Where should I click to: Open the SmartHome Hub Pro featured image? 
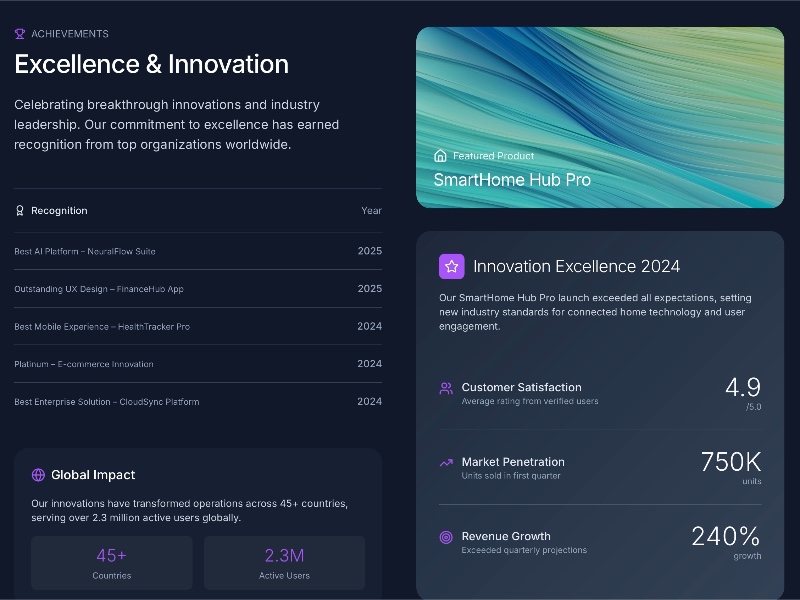[x=600, y=117]
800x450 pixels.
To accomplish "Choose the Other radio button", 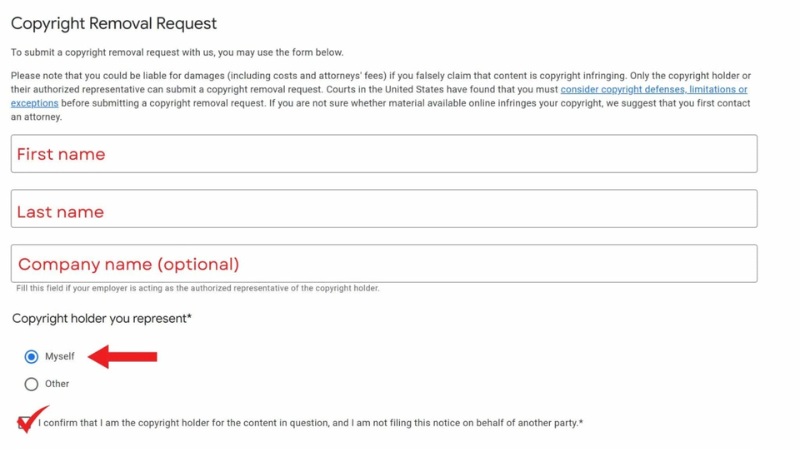I will [x=31, y=384].
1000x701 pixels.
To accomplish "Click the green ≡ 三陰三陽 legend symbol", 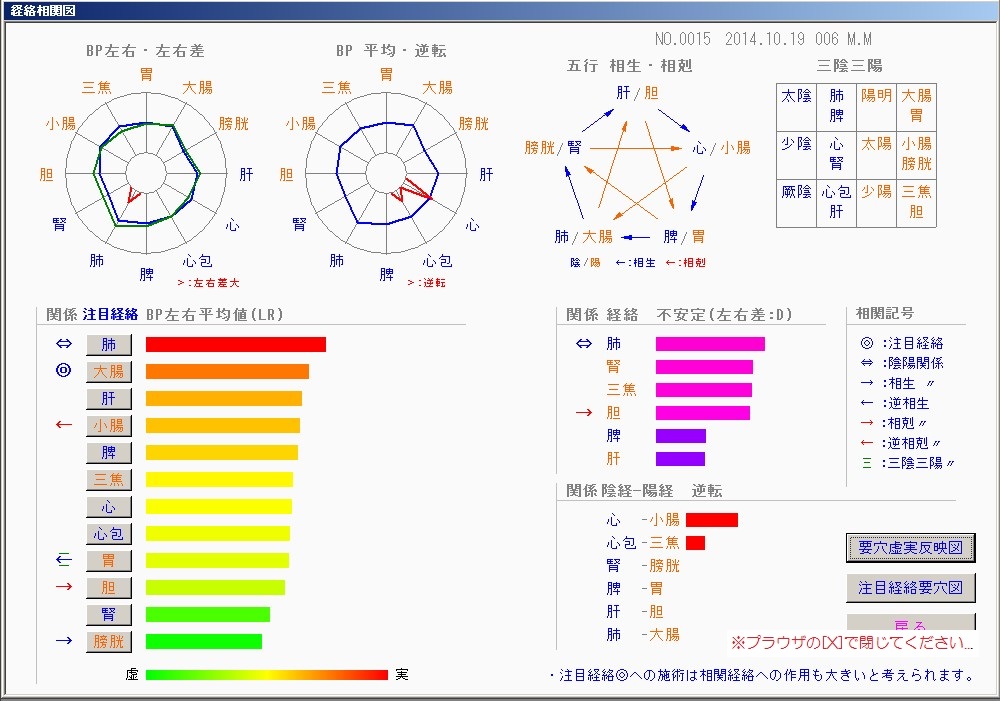I will (x=865, y=463).
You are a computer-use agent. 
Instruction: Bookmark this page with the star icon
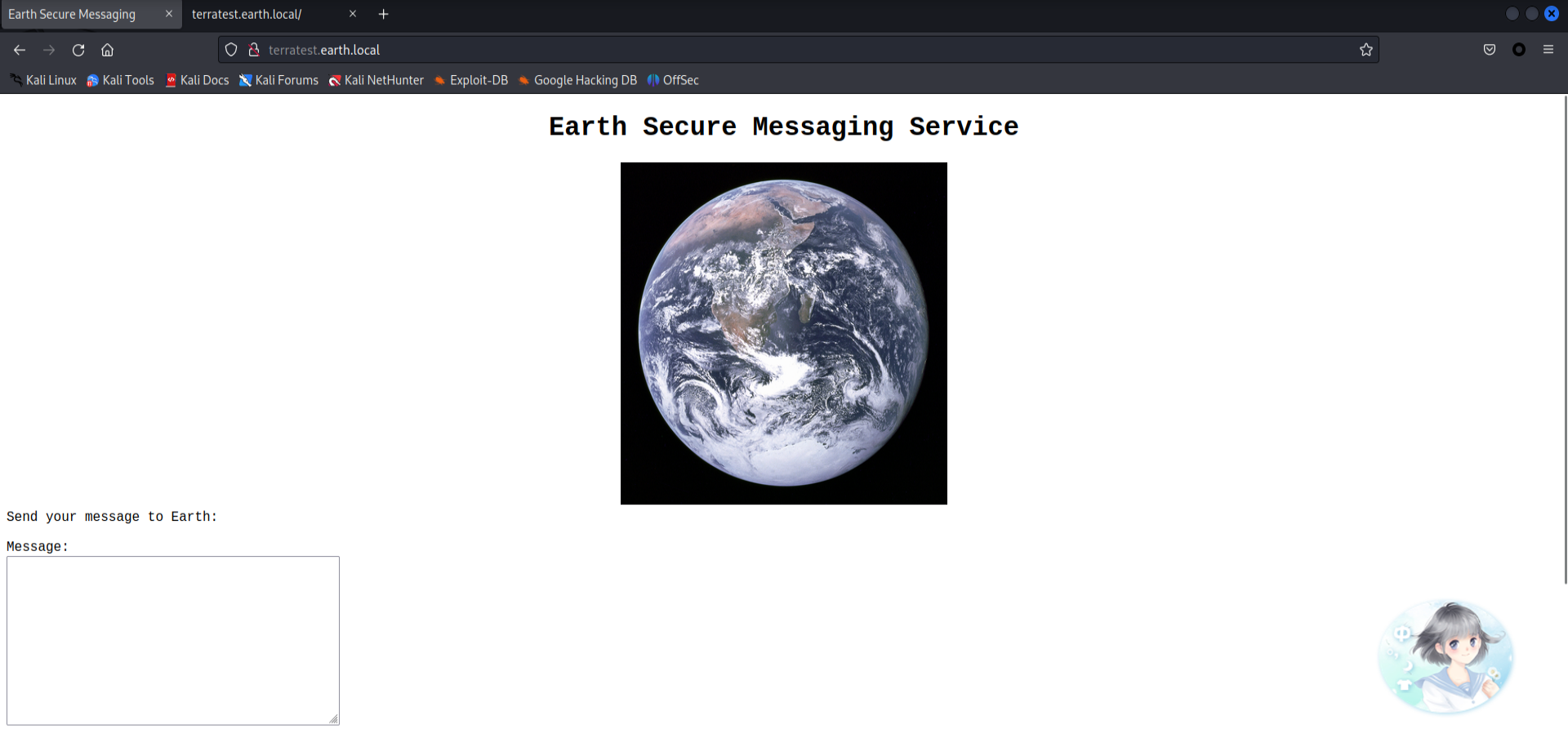click(x=1365, y=50)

◇ ◇ ◇ ◇

#### Aim of the task:
Please retype only the lines from the line that holds "Instruction: Bookmark this" through the end of the records, exactly as they stand, and drop every picture.

#### Answer to the exercise:
Instruction: Bookmark this page with the star icon
click(x=1365, y=50)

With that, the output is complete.